Suriye'nin Münbiç kenti, güvenli bölge oluşturulması ve terör
örgütü PKK/PYD'nin kantonları birleştirme hedefinin engellenmesi
açısından kritik önem taşıyor.
Türkiye, DEAŞ ile mücadelede uluslararası koalisyondan destek
alamasa da Fırat Kalkanı Harekatı ile terörle mücadelede tek başına
büyük bir mücadele örneği ortaya koydu. Harekatın ilk gününde
Cerablus'u özgürleştiren TSK destekli ÖSO güçleri, Azez hattında
güvenliği sağladıktan sonra güneyde yaklaşık 35 kilometre
ilerledi.
DEAŞ açısından büyük öneme sahip El Bab'ın bu anlamda kontrol
altına alınması gerekiyordu. Bubi tuzakları, bomba yüklü araç, Esed
rejiminden ele geçirdiği tank ve Batı menşeli zırh delici gelişmiş
silahlarla TSK ve ÖSO'yu durdurmaya çalışan DEAŞ, geçen sürede
bulunduğu mevzileri terk etmek zorunda kaldı.
Azez-Cerablus arasındaki 90 kilometrelik hattın DEAŞ'ten
temizlenmesi, bu örgütün Türkiye'ye yönelik tehditlerini ciddi
oranda azalttı. Bab kentinin de özgürleştirilmesiyle DEAŞ'ın
Suriye'nin kuzeyinden tamamen sökülüp atılacak olması, Türkiye'nin
ulusal güvenliği adına önemli. Terör örgütünün sınır hattından
uzaklaştırılması, örgütün Türkiye içine sızmasını, ülke içindeki
imkan ve kabiliyetlerini minimize etti.
DEAŞ'IN İZLERİ SİLİNİYOR
Bab'ın kurtarılması, DEAŞ ile mücadelede bir son anlamı da
taşımıyor çünkü örgüt, Suriye ve Irak koridorunda hala etkinliğini
sürdürüyor. Dolayısıyla Fırat Kalkanı Herakatı, DEAŞ'ın Suriye'deki
izinin silinmesi açısından da büyük önem taşıyor.

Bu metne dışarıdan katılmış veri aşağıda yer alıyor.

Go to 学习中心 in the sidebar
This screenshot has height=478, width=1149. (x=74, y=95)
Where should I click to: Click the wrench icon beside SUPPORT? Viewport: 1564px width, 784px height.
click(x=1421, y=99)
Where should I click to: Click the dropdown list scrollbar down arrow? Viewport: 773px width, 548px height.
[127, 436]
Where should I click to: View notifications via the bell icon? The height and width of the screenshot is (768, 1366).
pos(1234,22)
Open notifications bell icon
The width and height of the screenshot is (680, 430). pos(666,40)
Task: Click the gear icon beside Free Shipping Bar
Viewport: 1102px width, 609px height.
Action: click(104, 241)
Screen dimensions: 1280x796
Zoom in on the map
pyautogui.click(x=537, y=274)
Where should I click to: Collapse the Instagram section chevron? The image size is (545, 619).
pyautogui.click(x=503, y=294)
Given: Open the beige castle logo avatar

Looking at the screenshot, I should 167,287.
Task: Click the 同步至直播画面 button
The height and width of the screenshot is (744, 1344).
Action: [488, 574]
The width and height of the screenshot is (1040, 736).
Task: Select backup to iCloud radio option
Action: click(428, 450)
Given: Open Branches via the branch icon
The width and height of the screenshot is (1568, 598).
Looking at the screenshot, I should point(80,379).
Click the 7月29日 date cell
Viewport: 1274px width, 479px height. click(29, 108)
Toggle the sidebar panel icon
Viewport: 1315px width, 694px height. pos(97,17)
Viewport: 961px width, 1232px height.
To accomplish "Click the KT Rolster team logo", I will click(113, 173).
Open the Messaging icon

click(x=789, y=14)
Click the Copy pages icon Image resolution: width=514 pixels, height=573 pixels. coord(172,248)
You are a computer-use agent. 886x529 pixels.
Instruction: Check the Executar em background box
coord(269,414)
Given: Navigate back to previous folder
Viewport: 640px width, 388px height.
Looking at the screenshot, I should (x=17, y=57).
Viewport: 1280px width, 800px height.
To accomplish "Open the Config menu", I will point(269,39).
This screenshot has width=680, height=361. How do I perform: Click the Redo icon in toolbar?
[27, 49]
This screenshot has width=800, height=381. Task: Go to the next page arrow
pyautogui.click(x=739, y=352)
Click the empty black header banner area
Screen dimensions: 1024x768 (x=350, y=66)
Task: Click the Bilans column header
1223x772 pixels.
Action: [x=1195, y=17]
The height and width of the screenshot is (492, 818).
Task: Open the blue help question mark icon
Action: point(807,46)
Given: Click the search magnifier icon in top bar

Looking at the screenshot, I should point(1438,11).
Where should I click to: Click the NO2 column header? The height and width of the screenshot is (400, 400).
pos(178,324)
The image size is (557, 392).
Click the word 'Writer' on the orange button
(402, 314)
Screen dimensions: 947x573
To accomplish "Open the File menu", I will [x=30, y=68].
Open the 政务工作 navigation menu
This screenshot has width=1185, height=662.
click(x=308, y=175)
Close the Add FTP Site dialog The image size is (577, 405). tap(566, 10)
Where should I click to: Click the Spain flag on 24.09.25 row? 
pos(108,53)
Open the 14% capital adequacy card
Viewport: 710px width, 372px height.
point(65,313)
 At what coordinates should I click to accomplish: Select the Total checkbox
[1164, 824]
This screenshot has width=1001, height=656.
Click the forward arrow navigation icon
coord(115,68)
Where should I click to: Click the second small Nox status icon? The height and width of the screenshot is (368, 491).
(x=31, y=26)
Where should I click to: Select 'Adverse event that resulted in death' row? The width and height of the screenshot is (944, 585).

Öte yandan Fırat Kalkanı Herakatı'nın diğer bir önemi de
PKK/PYD'nin Suriye'nin kuzeyinde ele geçirdiği bölgeleri
birleştirme hayalini önlemesi. Bu açıdan Münbiç, terör örgütünün
sözde kanton adı verilen 3 bölgeyi birleştirme hedefi açısından
stratejik bir konumda bulunuyor. Hem Suriye'nin kuzeyinin terörden
tamamen arındırılması hem de PKK/PYD'nin doğudan Afrin'e geçişine
izin verilmemesi adına Fırat Kalkanı Harekatı'ndaki güçlü iradenin
devamına işaret ediyor.
Siyaset, Ekonomi ve Toplum Araştırmaları Vakfı (SETA) Dış Politika
Araştırmacısı Can Acun, Türkiye'nin, 15 Temmuz darbe girişiminin
hemen ardından milli unsurlarla TSK'yı yeniden dizayn ederek
tarihinin en büyük sınır ötesi harekatlarından birine imza attığını
söyledi.
Fırat Kalkanı olarak adlandırılan bu sınır ötesi harekatta temel
olarak sınırların güvence altına alınmasının amaçlandığını
vurgulayan Acun, şöyle konuştu:
"Bu harekat, yakın coğrafyada terör örgütlerini bir
tehdit olmaktan çıkartmak, bir güvenli bölge oluşturarak bölgedeki
insani krizi bir nebzede olsa azaltmak amacını
taşımaktaydı. Kendi içinde çeşitli merhaleler
barındıran harekatta önce Cerablus ve çevresi ardından ise
Azez-Cerablus arasındaki hat terörden arındırılarak sınır güvenliği
sağlanmış oldu. Ardından güneye Bab'a doğru derinlemesine inildi,
nihayetinde burası da özgürleştirilmek üzere ancak Bab kentinin de
DEAŞ'tan temizlenmesi yukarıda ifade ettiğimiz Fırat Kalkanı
Harekatı'nın tüm hedeflerinin realize edilmesine yeterli
olmayacaktır. PKK'nın Suriye örgütlenmesi PYD-YPG'nin sahip olduğu
kantonların birleştirilmesinin tamamen önüne geçebilmek ve yaklaşık
5 bin kilometrekarelik bir alanda güvenli bölge oluşturulabilmesi
adına Münbiç kentinin de terörden tamamen temizlenmesi hayati öneme
sahiptir."
Acun, Türkiye'nin, uluslararası müttefiklerinden terörle mücadele
konusunda yeterli desteği göremediğine işaret etti.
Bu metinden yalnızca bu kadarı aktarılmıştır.